INSTRUCTIONS FOR THE TASK =>
Which lines of the records below contain the string "computer"? Report each of them.

RECORDS FOR THIS TASK =>

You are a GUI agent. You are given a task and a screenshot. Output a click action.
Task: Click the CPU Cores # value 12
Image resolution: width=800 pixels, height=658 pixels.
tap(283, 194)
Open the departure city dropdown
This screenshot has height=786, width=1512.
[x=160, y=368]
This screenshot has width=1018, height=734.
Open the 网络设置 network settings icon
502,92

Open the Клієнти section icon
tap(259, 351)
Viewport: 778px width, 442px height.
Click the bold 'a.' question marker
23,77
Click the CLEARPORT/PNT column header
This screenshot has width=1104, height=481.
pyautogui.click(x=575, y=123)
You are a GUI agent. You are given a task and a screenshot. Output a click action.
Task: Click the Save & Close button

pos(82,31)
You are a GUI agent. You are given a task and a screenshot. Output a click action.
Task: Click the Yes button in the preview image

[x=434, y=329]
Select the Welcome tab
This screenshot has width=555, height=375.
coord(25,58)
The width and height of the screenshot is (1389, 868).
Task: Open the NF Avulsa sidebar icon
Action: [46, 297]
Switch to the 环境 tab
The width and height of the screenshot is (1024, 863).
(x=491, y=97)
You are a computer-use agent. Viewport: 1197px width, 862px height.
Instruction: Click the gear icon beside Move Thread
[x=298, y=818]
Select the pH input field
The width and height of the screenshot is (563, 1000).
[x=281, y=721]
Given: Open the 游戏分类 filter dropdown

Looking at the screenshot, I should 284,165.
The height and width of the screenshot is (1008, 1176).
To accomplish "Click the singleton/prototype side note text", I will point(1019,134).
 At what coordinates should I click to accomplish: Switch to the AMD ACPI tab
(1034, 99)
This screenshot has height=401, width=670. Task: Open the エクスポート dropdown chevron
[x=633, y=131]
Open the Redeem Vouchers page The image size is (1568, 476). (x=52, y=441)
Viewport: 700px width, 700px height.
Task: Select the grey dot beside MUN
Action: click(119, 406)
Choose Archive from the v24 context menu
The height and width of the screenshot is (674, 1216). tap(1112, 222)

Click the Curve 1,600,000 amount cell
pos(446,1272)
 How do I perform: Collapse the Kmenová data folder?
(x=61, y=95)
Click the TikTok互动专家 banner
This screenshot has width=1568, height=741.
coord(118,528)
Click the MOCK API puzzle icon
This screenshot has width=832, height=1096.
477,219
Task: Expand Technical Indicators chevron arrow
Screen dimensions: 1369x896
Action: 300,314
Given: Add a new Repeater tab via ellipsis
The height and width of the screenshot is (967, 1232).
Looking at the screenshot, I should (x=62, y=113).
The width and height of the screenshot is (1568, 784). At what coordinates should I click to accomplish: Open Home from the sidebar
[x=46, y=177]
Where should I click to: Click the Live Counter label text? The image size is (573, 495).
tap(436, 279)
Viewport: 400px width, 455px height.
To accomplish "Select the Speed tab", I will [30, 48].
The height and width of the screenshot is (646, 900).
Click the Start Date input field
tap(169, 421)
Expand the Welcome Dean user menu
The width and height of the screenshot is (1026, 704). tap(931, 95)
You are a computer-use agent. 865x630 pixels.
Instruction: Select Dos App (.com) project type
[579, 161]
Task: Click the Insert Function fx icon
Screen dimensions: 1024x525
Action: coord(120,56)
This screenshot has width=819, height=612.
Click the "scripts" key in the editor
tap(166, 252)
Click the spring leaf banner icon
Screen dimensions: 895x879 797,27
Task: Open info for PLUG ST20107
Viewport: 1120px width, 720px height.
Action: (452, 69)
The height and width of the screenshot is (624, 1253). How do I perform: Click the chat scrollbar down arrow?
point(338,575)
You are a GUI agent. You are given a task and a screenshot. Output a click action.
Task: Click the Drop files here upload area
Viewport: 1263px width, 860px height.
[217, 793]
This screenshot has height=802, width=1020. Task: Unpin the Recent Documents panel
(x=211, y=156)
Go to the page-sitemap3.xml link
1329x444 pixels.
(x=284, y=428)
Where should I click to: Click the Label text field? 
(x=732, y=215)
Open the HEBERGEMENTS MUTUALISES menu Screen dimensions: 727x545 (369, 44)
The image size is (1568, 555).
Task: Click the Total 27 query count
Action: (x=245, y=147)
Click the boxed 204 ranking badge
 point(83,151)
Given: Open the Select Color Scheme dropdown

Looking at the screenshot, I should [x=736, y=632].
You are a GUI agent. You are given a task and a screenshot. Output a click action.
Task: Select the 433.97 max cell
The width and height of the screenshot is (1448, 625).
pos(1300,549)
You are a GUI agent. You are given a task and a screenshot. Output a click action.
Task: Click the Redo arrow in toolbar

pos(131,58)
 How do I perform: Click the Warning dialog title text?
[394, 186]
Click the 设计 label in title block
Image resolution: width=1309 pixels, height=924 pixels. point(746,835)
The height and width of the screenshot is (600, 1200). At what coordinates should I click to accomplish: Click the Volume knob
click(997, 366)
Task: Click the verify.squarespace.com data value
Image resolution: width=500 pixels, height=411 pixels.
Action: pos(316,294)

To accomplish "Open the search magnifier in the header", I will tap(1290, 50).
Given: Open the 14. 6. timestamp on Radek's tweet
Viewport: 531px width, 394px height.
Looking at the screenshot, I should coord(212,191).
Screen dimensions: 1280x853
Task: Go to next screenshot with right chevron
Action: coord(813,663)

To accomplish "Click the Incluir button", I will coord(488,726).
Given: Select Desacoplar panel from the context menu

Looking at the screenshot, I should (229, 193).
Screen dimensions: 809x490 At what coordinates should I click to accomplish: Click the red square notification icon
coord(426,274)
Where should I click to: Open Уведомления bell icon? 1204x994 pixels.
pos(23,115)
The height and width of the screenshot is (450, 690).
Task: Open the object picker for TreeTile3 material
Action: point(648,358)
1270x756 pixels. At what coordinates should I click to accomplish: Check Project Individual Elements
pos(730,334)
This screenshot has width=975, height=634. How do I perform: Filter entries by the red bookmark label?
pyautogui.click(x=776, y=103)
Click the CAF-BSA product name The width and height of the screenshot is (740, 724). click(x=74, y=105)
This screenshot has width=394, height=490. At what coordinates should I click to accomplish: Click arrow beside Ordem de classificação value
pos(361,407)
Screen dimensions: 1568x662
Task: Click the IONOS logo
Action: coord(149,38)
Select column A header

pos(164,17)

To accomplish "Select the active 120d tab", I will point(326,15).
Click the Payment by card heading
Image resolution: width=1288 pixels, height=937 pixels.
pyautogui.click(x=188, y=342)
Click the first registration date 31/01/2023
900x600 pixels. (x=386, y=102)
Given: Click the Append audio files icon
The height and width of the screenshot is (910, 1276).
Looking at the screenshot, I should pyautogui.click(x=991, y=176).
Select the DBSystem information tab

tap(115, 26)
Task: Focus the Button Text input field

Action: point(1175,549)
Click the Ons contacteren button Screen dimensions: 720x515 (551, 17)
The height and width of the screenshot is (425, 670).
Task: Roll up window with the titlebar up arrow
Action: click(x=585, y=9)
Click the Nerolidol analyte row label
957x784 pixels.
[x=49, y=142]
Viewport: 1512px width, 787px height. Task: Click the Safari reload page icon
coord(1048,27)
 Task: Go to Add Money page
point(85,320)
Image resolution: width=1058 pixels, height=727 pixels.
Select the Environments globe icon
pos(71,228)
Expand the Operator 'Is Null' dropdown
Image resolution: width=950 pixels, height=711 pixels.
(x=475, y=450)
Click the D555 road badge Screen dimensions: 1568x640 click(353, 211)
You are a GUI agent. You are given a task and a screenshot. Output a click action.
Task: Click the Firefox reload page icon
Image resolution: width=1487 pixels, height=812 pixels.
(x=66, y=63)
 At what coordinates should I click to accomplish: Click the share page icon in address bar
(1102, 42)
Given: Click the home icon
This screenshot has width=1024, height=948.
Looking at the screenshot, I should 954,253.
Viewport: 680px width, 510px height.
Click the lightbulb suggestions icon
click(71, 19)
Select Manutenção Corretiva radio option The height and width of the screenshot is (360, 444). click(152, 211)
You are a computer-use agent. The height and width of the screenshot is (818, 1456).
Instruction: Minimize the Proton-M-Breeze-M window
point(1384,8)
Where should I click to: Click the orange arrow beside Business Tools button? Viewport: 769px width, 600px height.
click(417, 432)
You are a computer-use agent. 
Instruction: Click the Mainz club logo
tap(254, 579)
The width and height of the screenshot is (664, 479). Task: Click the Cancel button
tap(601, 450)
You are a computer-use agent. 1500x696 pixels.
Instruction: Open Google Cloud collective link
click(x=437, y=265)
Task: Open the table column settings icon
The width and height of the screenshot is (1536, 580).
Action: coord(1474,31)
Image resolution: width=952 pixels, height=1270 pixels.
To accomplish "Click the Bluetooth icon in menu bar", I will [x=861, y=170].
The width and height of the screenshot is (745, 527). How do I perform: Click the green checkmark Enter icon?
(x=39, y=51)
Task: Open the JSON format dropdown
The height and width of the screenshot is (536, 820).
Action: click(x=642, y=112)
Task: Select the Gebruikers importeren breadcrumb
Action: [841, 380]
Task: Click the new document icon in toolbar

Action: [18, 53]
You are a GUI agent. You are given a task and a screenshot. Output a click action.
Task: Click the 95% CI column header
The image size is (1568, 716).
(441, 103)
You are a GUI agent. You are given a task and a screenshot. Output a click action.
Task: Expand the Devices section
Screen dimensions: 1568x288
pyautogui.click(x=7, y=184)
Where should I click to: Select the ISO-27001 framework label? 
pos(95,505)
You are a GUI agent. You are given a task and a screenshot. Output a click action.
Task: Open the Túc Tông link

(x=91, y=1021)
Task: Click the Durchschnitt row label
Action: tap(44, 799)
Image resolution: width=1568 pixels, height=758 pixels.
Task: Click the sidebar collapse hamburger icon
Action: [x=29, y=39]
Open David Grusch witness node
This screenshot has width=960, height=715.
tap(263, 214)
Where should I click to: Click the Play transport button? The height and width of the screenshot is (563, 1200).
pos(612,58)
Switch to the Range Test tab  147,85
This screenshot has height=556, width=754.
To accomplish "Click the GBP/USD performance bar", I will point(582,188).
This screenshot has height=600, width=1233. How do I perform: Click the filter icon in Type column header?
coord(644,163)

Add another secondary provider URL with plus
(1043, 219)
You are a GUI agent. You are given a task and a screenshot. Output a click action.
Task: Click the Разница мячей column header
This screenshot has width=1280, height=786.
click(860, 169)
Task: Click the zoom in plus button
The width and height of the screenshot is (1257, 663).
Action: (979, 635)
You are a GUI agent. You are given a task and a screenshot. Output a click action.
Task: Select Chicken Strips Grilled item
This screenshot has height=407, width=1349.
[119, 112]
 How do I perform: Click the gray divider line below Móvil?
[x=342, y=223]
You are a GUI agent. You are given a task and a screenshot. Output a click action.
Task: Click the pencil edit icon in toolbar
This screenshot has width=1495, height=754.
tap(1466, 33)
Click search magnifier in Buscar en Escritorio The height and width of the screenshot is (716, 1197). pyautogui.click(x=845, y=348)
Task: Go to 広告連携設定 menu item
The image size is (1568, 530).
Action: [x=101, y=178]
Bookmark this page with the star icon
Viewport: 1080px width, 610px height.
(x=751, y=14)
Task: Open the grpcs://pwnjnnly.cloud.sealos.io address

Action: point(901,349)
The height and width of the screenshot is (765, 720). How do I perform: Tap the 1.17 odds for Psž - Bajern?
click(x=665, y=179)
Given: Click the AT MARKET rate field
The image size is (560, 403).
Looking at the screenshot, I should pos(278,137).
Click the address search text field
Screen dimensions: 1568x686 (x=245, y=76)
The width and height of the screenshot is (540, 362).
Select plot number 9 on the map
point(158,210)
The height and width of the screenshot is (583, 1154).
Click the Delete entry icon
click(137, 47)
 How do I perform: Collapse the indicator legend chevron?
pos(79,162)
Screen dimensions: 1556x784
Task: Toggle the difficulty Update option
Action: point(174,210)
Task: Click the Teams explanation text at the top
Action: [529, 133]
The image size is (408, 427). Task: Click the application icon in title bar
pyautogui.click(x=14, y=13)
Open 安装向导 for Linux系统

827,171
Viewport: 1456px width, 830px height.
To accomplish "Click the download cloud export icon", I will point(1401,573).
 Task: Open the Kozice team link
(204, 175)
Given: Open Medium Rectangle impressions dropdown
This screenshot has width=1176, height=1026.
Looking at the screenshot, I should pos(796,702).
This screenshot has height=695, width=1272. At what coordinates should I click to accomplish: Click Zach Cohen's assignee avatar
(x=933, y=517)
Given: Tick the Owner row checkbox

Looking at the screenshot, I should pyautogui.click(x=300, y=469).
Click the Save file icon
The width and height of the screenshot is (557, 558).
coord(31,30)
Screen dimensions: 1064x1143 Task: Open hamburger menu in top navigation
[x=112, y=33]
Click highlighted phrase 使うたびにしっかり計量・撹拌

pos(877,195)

TASK ANSWER =>
You are a computer-use agent. Viewport: 1197px width, 862px height.
You are a computer-use agent. 865x630 pixels.
You are a computer-use agent. The height and width of the screenshot is (818, 1456).
You are a computer-use agent. 
You are a computer-use agent. 1500x696 pixels.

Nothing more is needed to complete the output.